> Records for this exercise
━━━━━━━━

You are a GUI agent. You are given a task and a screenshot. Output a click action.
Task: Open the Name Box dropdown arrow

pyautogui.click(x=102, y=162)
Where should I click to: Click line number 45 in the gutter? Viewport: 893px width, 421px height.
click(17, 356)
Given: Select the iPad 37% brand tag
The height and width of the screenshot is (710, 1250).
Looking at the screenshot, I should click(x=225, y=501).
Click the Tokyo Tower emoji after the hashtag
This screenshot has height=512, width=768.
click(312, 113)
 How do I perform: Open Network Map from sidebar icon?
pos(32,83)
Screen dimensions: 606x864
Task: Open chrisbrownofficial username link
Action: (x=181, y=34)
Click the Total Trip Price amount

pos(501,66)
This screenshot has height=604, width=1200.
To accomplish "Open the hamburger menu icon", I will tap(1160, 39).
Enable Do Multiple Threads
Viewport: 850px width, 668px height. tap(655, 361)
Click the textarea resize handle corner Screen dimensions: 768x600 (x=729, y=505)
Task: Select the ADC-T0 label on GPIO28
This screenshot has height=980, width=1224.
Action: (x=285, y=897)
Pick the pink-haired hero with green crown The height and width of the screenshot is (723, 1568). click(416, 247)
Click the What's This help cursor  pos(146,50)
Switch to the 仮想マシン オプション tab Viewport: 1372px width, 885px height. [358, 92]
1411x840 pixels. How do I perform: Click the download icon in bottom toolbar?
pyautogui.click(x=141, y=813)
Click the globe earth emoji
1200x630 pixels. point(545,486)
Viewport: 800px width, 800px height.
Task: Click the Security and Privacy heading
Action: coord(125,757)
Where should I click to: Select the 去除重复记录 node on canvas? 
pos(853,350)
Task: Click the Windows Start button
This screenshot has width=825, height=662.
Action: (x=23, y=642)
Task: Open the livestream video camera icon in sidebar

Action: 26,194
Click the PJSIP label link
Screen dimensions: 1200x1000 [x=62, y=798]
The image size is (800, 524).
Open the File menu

━━━━━━━━

> Work to be completed
Retype the data in full, precisely as given.

> Finished task
You are a GUI agent. You are given a task and a screenshot. Output a click action.
Task: Open the Name Box dropdown arrow

pyautogui.click(x=102, y=162)
Where should I click to: Click line number 45 in the gutter? Viewport: 893px width, 421px height.
click(17, 356)
Given: Select the iPad 37% brand tag
The height and width of the screenshot is (710, 1250).
Looking at the screenshot, I should click(x=225, y=501).
Click the Tokyo Tower emoji after the hashtag
This screenshot has height=512, width=768.
click(312, 113)
 How do I perform: Open Network Map from sidebar icon?
pos(32,83)
Screen dimensions: 606x864
Task: Open chrisbrownofficial username link
Action: (x=181, y=34)
Click the Total Trip Price amount

pos(501,66)
This screenshot has height=604, width=1200.
To accomplish "Open the hamburger menu icon", I will tap(1160, 39).
Enable Do Multiple Threads
Viewport: 850px width, 668px height. tap(655, 361)
Click the textarea resize handle corner Screen dimensions: 768x600 (x=729, y=505)
Task: Select the ADC-T0 label on GPIO28
This screenshot has height=980, width=1224.
Action: (x=285, y=897)
Pick the pink-haired hero with green crown The height and width of the screenshot is (723, 1568). click(416, 247)
Click the What's This help cursor  pos(146,50)
Switch to the 仮想マシン オプション tab Viewport: 1372px width, 885px height. [358, 92]
1411x840 pixels. How do I perform: Click the download icon in bottom toolbar?
pyautogui.click(x=141, y=813)
Click the globe earth emoji
1200x630 pixels. point(545,486)
Viewport: 800px width, 800px height.
Task: Click the Security and Privacy heading
Action: coord(125,757)
Where should I click to: Select the 去除重复记录 node on canvas? 
pos(853,350)
Task: Click the Windows Start button
This screenshot has width=825, height=662.
Action: (x=23, y=642)
Task: Open the livestream video camera icon in sidebar

Action: 26,194
Click the PJSIP label link
Screen dimensions: 1200x1000 [x=62, y=798]
The image size is (800, 524).
Open the File menu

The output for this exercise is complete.